A dor que latia atrás do muro
O que mata um animal de estimação nem sempre é doença. Às vezes, é o abandono. Outras vezes, o descaso. E, em casos como o que ocorreu em São Geraldo, Cariacica, é a negligência disfarçada de rotina. Uma rotina que só termina quando alguém tem coragem de escutar o que os outros fingem não ouvir.
No dia 10 de julho, um Shih Tzu foi encontrado em estado de extrema fragilidade: cego, com hipotermia, coberto de fezes e larvas, sem forças para alcançar sequer uma vasilha de água — que, segundo o laudo oficial, estava podre. Ele tinha apenas oito anos. Estava longe de ser um cão velho. Tinha vida pela frente. O que faltou foi cuidado. Faltou amor. Faltou responsabilidade.
Mas houve reação. E ela veio rápido. Os vizinhos não foram omissos. Quando os vídeos começaram a circular nos grupos do bairro, o lamento abafado finalmente ganhou um endereço. As pessoas se mobilizaram. Foram até o imóvel. Chamaram os fiscais. Acionaram a polícia. Tentaram salvar. Tentaram intervir. A comunidade fez o que o tutor não fez: se importou.
E é aqui que entra um ponto que precisa ser exaltado: a atuação da CPI dos Maus-Tratos contra os Animais, presidida pela deputada Janete de Sá. Em um momento em que tantos fecham os olhos, a parlamentar abriu as portas da Assembleia para ouvir, apurar e encaminhar. E mais: anunciou com firmeza que vai pedir o indiciamento do tutor por maus-tratos, além de cobrar do Ministério Público o oferecimento de denúncia.
A condução da CPI tem sido exemplar. O tom é sério, o olhar é atento, e o compromisso é real. A deputada Janete de Sá tem feito o que se espera de um verdadeiro mandato popular: transformar dor em ação, sofrimento em política pública, denúncia em resposta institucional. Não se trata apenas de punir um caso isolado. Trata-se de criar precedentes para que nenhuma vida — humana ou animal — seja tratada com descaso.
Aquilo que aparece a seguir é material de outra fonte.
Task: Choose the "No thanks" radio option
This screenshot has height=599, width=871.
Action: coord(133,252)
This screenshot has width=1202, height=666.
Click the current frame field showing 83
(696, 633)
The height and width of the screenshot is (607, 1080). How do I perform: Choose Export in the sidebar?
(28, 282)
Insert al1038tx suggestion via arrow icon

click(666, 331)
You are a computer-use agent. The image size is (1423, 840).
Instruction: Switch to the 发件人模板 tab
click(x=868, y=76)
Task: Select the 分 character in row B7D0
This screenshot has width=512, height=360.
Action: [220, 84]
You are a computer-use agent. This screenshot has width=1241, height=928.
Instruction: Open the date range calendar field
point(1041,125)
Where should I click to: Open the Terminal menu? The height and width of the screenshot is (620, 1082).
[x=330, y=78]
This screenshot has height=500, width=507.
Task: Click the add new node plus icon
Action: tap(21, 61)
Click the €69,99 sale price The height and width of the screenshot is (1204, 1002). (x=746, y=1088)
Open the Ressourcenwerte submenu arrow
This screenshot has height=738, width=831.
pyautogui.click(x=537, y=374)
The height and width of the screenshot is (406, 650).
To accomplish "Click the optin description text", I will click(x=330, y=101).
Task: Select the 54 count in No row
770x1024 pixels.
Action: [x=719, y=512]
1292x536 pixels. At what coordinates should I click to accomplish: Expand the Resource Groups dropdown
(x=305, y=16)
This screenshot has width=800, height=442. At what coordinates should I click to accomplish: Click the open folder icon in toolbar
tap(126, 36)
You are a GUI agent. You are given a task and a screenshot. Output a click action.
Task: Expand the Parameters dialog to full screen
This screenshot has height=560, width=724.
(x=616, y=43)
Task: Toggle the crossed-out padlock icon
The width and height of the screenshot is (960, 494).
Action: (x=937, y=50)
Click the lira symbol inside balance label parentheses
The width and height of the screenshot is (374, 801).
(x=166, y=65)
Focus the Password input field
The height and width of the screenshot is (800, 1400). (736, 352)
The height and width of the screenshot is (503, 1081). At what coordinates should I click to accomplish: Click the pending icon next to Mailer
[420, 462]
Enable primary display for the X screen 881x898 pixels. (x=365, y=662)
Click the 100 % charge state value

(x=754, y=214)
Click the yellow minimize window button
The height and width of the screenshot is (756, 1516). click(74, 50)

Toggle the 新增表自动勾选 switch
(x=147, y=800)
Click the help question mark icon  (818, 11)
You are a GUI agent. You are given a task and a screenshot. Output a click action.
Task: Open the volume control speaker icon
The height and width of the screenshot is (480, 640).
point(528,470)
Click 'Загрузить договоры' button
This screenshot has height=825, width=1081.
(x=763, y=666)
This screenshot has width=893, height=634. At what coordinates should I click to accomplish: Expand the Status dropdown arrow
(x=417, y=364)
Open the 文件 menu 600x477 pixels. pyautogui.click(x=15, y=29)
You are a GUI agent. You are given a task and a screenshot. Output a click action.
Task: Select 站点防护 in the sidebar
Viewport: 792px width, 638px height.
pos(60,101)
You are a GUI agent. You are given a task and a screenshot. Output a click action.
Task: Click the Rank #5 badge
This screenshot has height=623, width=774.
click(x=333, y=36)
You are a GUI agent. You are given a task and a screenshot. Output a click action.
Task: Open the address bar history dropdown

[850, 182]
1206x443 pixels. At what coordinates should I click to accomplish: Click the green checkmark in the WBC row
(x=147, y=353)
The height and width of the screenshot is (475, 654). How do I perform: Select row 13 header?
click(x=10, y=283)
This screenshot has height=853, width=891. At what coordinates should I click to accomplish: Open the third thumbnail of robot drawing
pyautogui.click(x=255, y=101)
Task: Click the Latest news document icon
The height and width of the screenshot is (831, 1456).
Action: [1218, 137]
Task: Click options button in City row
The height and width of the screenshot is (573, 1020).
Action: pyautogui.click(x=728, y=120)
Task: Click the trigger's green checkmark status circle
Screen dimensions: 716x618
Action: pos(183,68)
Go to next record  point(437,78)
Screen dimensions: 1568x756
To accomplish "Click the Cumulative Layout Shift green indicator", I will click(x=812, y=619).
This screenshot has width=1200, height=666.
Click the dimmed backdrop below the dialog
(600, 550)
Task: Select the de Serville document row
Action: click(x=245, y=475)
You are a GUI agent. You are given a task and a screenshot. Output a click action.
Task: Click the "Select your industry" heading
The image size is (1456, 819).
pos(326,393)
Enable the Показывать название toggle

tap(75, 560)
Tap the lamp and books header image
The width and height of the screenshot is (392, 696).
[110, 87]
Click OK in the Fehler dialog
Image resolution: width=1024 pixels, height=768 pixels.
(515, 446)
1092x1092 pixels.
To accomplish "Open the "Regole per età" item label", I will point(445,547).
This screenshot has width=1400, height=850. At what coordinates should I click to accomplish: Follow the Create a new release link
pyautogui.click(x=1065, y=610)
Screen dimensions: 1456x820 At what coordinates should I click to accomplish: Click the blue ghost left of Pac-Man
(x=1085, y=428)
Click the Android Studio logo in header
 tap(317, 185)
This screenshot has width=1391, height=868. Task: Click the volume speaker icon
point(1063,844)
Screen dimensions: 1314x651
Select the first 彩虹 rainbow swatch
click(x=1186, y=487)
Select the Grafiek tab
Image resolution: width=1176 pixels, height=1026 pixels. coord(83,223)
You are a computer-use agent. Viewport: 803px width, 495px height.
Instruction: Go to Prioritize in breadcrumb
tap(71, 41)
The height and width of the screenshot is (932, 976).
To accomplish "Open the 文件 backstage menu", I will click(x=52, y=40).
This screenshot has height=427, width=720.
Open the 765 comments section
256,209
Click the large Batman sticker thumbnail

O tutor do cachorro, aliás, sequer compareceu à CPI. Enviou atestado médico alegando gastrite. Enquanto isso, fotos, vídeos, relatos e o próprio cheiro do lugar onde aquele cão morreu continuam vivos, como prova — e como ferida.
O que aconteceu em São Geraldo não pode cair no esquecimento. Não é caso de “só um cachorro”. É caso de violência. E a violência, quando normalizada, só muda de alvo. Esse cão não morreu em paz. Morreu gritando — e só foi escutado quando já era tarde.
Que a justiça ouça agora. E que outras CPIs, outros mandatos, outros gestores sigam o exemplo firme e sensível da deputada Janete de Sá. Porque ainda há muitas dores latindo por aí, atrás de muros, atrás de portas, atrás da indiferença.